17.ª edição superou em 23,46% o valor esperado, mas decorre num contexto internacional marcado pela quebra da procura e pela descida de preços
A SODIAM, E.P. encerrou esta sexta-feira, em Luanda, o 17.º leilão de diamantes brutos, que rendeu um valor líquido total de cerca de 21,7 milhões de dólares. A operação envolveu a venda de 6.586,89 quilates, distribuídos por 35 pedras especiais produzidas por sociedades mineiras como a Catoca, Luele, Lulo, Cuango, Calonda e Somiluana, além de um lote run-of-mine.

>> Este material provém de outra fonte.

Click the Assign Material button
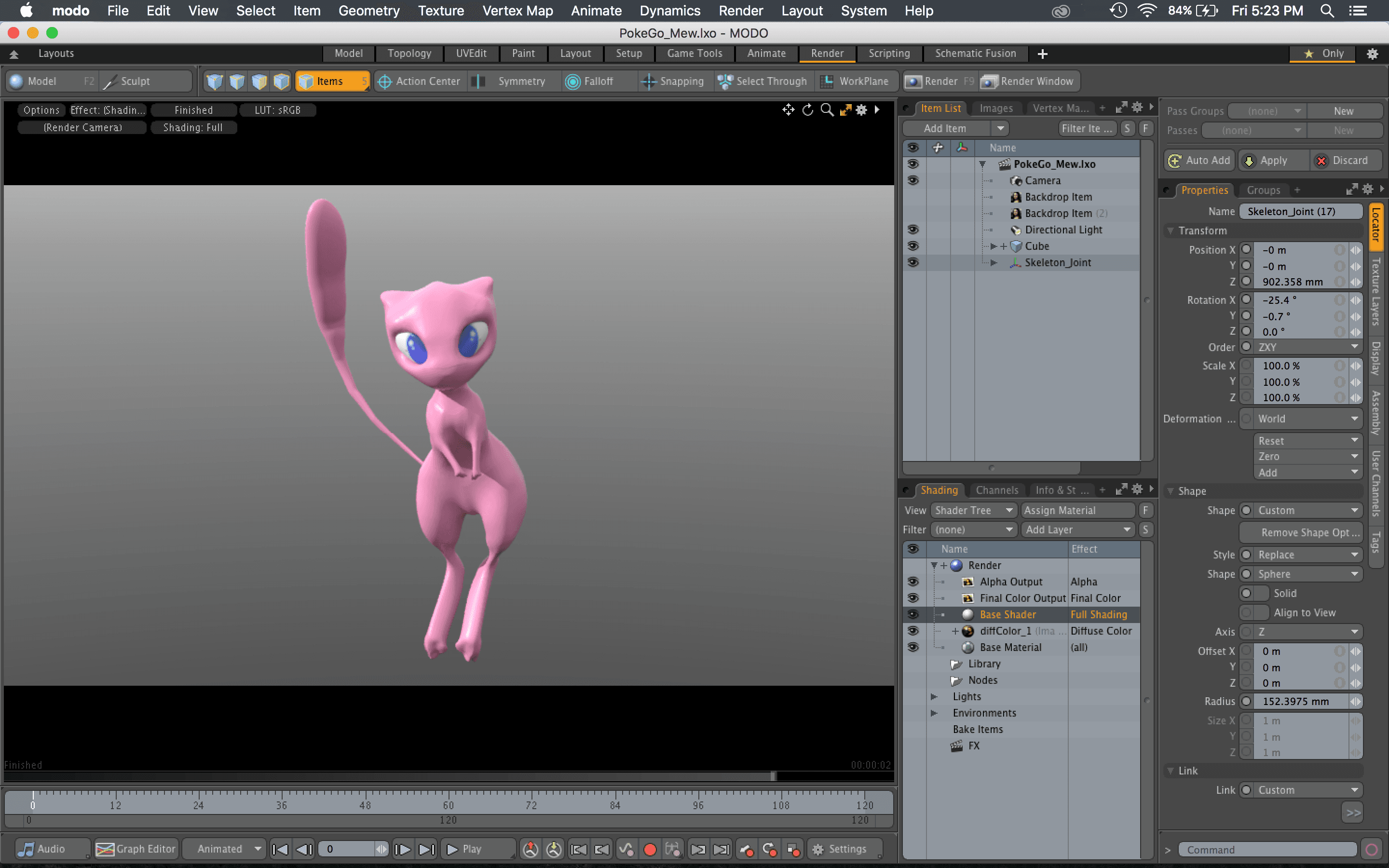1389x868 pixels. click(1077, 510)
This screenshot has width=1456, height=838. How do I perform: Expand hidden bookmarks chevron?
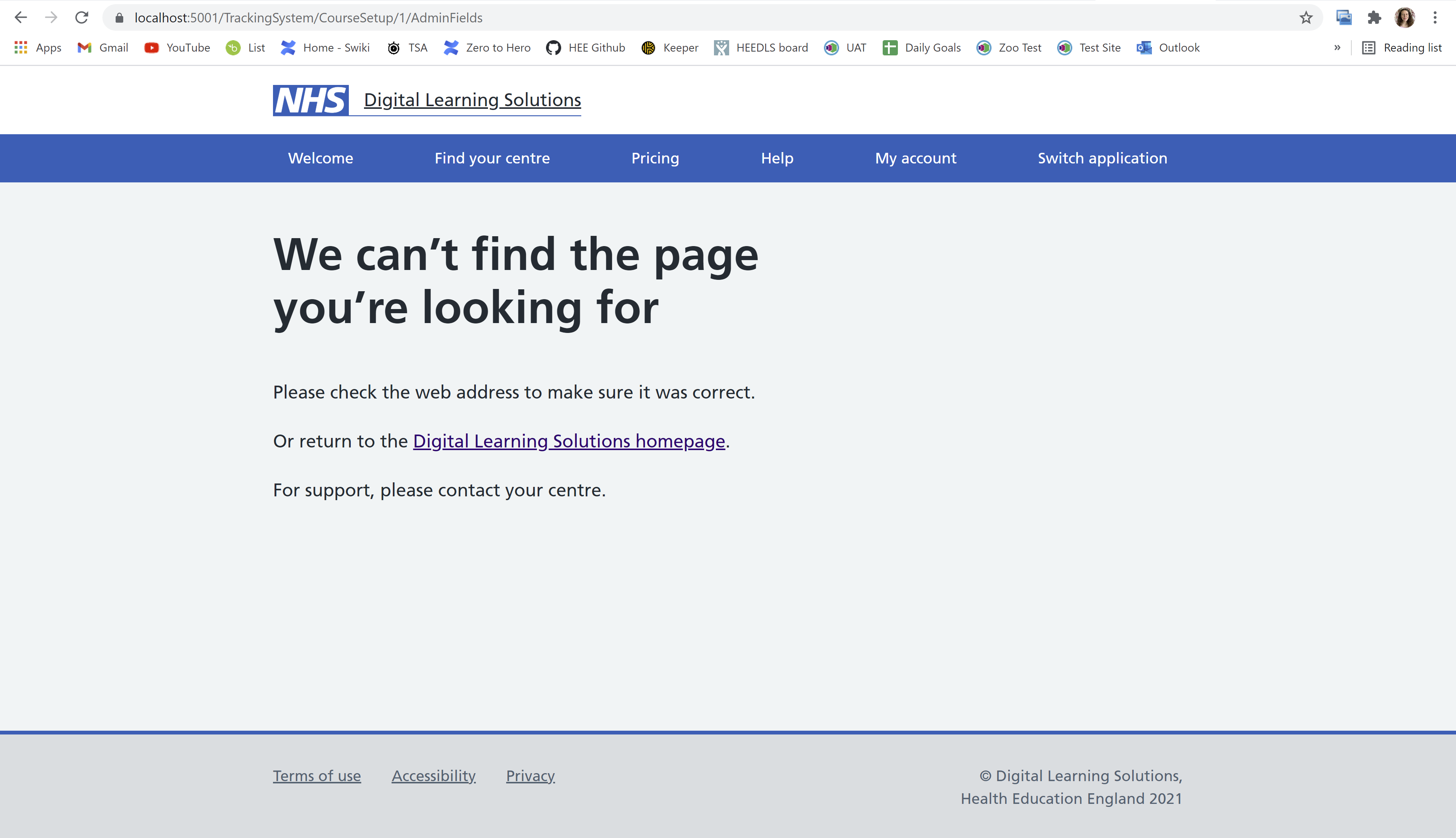(x=1337, y=48)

O resultado superou em 23,46% o valor estimado pela empresa estatal — um desempenho que ganha relevância adicional quando lido à luz da conjuntura do mercado internacional de diamantes, atravessado por uma quebra da procura e pela consequente pressão sobre os preços. O próprio presidente do Conselho de Administração da SODIAM, Eugénio Bravo da Rosa, enquadrou o resultado como globalmente positivo precisamente por contrastar com esse cenário adverso.
Um mercado global sob pressão
A ressalva não é menor. O sector diamantífero mundial vive um dos períodos mais difíceis da última década, pressionado pela concorrência dos diamantes sintéticos (cultivados em laboratório), pela retracção do consumo em mercados-chave e pela queda continuada dos preços da pedra natural. Nesse contexto, o facto de o leilão angolano ter atraído procura acima do esperado sugere que a produção colocada manteve interesse junto dos compradores internacionais — ainda que o valor absoluto deva ser lido com a devida cautela face a edições anteriores e a anos de maior dinamismo do mercado.
Participaram na licitação 27 das 34 empresas convidadas, representando as principais praças mundiais de comercialização de diamantes. As sessões de avaliação decorreram entre 22 e 25 de Junho, nas instalações da SODIAM em Luanda, com as licitações submetidas por via electrónica através de plataforma online.
O modelo de leilão e a aposta na transparência
A SODIAM destaca que o formato de leilão, em vigor ao abrigo do Decreto Presidencial 175/18, tem reforçado a confiança das sociedades mineiras e dos compradores, atribuindo esse ganho à transparência do processo. Segundo Bravo da Rosa, as mineiras participantes manifestaram satisfação com os preços obtidos, o que, no entendimento da empresa, valida o modelo de comercialização centralizada mesmo num enquadramento internacional desafiante.